-- EXERCISE INPUTS follows --
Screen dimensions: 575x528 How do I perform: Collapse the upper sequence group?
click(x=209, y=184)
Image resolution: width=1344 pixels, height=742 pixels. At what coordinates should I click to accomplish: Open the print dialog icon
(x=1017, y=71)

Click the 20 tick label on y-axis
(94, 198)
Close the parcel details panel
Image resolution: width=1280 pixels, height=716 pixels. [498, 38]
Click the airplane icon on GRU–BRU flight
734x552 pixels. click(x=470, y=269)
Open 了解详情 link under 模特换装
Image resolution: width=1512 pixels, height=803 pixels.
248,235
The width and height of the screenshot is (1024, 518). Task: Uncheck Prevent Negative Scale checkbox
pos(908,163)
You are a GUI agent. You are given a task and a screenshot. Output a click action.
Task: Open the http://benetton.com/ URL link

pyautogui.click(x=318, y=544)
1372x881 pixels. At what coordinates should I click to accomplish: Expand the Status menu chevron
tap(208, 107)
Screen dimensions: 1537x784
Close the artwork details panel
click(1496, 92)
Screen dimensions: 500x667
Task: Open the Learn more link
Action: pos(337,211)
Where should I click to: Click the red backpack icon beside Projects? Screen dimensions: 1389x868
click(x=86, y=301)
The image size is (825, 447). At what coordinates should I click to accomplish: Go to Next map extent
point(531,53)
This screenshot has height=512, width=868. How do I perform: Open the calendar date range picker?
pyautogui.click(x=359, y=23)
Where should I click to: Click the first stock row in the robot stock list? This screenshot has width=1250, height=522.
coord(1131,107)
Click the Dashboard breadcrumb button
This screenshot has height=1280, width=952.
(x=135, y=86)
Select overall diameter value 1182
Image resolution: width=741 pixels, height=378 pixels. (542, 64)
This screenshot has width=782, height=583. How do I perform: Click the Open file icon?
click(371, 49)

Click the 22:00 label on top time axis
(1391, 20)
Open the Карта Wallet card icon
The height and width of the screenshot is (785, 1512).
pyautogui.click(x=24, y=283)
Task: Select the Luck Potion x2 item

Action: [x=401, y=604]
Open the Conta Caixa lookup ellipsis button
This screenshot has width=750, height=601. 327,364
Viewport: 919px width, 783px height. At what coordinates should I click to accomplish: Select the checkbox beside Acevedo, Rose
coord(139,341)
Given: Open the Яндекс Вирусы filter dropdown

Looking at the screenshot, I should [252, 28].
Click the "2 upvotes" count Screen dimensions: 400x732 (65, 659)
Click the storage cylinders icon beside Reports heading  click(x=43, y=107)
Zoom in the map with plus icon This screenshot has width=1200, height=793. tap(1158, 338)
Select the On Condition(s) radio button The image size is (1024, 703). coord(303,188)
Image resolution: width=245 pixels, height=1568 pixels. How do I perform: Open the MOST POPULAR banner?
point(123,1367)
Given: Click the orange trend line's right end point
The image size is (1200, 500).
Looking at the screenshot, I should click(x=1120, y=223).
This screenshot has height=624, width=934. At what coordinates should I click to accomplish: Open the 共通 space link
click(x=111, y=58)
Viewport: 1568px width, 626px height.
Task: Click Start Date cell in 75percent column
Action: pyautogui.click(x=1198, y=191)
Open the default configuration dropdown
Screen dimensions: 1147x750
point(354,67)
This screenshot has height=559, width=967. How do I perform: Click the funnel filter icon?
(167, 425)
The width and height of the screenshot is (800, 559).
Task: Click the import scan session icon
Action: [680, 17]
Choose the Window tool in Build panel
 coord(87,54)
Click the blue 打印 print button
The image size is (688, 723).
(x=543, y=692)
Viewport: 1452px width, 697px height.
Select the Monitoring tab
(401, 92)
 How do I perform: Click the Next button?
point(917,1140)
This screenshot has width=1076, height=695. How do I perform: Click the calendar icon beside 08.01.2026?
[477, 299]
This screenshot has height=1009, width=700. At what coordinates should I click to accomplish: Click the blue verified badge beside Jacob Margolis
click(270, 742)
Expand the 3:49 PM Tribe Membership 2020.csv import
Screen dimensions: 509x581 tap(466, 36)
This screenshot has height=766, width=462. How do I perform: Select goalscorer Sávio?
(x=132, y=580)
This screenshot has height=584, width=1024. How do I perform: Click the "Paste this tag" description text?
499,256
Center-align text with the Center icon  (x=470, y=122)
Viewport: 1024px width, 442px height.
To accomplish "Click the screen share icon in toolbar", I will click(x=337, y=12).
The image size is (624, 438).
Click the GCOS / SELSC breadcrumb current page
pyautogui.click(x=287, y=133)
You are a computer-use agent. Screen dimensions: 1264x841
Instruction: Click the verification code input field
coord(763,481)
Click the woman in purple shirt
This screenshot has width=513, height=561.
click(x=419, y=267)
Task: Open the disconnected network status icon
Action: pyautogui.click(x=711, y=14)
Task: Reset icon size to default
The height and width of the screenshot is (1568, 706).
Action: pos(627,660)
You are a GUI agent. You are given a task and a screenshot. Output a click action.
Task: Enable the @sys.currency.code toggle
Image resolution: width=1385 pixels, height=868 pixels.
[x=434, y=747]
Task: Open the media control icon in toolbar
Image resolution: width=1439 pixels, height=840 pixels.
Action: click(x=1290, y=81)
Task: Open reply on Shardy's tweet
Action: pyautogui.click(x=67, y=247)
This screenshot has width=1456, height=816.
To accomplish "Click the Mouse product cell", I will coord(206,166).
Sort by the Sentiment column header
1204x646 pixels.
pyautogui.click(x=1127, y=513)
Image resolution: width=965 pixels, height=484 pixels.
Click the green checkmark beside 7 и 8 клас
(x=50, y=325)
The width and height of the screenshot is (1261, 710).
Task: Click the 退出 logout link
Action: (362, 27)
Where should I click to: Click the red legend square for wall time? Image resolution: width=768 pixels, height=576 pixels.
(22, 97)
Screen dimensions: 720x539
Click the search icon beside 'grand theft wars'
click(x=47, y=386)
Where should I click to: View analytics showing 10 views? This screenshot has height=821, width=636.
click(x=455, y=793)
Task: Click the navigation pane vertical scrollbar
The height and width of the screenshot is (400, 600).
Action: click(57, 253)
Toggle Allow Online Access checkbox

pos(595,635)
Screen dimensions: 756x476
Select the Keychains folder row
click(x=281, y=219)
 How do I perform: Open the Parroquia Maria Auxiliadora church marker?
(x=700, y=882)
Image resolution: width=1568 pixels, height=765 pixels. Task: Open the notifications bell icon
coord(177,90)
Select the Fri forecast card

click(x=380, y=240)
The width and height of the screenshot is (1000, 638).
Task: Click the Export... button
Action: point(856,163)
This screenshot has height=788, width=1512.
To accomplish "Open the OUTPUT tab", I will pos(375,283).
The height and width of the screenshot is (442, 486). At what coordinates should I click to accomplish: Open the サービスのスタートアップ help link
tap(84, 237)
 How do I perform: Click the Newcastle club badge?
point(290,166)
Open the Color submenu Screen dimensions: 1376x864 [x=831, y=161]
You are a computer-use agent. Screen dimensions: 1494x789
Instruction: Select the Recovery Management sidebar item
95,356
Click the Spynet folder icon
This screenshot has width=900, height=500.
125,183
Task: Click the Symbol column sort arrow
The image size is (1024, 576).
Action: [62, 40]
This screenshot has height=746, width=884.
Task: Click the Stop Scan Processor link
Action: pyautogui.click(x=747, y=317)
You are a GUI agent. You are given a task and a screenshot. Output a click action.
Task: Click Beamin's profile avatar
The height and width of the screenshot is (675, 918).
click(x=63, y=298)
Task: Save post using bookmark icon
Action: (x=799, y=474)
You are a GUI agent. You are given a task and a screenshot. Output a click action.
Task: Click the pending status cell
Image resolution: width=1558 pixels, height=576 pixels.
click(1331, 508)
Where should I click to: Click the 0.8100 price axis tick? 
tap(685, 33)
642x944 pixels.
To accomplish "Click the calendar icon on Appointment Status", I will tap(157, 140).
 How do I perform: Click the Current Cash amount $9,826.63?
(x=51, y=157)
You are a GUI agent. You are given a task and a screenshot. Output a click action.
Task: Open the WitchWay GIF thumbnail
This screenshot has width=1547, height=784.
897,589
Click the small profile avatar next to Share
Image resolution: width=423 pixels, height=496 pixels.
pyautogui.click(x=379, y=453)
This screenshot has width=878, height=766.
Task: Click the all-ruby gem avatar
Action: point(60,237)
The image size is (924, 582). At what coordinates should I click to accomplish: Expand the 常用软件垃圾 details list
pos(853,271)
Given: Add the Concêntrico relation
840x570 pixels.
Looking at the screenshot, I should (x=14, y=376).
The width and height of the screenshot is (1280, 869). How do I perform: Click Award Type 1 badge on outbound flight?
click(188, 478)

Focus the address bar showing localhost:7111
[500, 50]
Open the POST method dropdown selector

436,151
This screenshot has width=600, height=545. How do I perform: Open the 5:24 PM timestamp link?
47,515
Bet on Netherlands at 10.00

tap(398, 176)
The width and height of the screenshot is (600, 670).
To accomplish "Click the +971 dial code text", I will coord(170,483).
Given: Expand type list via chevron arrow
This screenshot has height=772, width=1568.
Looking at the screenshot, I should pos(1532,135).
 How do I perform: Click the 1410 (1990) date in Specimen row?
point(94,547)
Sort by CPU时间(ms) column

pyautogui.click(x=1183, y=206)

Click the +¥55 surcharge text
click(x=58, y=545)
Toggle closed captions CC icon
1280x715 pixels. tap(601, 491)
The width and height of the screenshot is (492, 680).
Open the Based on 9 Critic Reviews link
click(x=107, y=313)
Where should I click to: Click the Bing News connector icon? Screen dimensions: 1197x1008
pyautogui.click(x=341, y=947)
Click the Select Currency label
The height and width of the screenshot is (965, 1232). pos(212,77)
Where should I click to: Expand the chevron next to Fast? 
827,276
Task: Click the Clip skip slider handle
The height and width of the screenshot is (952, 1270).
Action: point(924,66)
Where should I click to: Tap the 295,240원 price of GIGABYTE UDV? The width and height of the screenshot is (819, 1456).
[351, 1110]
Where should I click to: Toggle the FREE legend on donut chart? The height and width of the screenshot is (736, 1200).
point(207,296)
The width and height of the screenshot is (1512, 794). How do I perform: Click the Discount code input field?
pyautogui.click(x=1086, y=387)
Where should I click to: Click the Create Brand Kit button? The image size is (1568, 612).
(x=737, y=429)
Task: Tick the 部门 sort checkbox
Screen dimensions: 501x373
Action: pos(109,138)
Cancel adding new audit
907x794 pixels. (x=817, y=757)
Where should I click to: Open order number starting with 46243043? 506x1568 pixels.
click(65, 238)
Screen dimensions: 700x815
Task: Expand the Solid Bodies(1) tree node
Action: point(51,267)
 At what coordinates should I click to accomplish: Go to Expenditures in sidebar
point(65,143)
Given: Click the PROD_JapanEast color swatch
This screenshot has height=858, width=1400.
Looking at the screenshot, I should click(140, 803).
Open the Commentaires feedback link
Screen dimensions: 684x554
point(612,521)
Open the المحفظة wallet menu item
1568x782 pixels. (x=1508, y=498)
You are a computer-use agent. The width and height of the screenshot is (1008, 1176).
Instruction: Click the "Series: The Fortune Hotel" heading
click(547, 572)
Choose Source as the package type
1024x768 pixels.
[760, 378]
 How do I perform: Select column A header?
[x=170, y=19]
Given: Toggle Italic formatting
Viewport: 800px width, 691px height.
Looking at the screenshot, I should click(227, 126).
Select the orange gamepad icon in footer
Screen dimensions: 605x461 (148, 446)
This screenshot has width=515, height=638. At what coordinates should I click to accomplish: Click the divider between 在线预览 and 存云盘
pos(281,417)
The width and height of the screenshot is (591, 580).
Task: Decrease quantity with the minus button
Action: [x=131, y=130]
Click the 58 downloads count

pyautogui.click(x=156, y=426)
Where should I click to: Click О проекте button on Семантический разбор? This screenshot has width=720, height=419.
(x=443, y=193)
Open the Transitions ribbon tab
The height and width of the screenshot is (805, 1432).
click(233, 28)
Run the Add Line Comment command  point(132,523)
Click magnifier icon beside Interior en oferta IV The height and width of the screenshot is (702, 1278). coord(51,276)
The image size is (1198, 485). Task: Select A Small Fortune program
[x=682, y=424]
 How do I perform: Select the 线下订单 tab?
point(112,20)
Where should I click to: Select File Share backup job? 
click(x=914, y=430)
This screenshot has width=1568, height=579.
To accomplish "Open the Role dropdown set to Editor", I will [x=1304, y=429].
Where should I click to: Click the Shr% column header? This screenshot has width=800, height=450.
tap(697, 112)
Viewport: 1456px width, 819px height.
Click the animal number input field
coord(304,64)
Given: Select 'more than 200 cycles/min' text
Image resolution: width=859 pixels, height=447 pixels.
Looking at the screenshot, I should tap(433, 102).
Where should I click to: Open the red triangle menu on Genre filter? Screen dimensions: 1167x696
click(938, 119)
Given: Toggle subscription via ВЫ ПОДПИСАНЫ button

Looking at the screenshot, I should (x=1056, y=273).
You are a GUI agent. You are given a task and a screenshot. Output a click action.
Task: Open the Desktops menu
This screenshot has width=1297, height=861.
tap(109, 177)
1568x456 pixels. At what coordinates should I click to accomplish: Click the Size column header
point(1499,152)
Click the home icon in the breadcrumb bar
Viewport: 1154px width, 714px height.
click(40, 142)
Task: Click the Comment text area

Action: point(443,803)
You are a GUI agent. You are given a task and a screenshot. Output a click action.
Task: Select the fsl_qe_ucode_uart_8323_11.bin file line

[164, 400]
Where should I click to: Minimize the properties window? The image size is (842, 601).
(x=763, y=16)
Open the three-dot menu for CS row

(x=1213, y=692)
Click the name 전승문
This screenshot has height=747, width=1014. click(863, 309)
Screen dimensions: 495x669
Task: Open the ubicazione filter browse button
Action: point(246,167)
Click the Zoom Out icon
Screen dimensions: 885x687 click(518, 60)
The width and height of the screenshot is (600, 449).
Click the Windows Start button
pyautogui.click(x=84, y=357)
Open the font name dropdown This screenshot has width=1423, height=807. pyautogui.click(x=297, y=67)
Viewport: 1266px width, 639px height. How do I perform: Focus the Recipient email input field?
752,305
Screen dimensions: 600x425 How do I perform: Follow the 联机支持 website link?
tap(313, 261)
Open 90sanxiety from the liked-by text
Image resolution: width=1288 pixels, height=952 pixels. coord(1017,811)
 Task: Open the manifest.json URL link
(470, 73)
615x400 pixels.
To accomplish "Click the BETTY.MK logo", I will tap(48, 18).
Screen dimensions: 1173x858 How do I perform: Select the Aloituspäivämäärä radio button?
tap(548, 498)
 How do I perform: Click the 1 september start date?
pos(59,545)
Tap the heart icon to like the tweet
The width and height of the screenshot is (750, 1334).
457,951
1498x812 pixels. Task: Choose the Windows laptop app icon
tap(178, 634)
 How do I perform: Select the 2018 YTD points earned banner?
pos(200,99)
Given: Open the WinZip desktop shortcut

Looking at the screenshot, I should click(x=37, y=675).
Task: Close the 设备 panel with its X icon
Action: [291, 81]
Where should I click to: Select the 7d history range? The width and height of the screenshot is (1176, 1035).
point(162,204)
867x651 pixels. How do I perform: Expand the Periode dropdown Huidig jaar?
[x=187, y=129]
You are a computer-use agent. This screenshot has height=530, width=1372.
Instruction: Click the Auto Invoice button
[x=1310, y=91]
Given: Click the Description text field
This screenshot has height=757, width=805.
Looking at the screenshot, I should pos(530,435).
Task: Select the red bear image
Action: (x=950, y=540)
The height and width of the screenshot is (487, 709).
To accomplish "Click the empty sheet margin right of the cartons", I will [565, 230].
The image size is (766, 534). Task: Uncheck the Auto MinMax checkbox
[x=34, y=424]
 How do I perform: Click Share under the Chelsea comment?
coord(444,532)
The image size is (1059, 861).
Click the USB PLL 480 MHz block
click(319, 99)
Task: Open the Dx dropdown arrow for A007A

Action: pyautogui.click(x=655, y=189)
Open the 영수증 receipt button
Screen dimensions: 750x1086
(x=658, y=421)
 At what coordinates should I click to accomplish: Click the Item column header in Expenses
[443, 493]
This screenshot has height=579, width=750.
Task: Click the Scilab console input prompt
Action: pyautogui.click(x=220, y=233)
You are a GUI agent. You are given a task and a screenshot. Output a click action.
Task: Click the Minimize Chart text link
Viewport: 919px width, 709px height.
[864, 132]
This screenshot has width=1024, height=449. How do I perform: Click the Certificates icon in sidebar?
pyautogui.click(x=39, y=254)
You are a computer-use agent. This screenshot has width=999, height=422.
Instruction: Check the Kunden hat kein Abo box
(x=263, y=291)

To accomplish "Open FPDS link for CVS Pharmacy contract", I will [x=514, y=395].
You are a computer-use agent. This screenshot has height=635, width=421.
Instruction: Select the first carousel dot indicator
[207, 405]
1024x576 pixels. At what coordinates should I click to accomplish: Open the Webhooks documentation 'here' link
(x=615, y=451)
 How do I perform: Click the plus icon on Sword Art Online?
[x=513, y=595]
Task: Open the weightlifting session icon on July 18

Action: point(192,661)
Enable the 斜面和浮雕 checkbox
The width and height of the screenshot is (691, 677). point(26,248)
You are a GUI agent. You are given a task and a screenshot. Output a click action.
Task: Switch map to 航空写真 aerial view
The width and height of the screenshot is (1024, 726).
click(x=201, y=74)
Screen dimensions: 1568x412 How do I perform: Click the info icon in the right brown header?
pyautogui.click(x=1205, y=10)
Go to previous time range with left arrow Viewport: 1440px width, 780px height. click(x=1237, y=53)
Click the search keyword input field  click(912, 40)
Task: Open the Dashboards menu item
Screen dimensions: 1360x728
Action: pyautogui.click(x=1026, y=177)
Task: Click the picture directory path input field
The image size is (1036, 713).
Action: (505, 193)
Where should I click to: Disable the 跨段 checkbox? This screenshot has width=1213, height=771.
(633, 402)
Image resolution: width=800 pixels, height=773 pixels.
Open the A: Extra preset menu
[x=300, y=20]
-- EXERCISE INPUTS concluded --
[WHAT IS REQUIRED]:
Your task is to copy each line of the entries that includes the word "computer".

[REPLY TO THE EXERCISE]:
You are a computer-use agent. Screen dimensions: 1264x841
You are a computer-use agent. Screen dimensions: 1494x789
You are a computer-use agent. The width and height of the screenshot is (1008, 1176).
You are a computer-use agent. This screenshot has height=530, width=1372.
You are a computer-use agent. This screenshot has width=999, height=422.
You are a computer-use agent. This screenshot has height=635, width=421.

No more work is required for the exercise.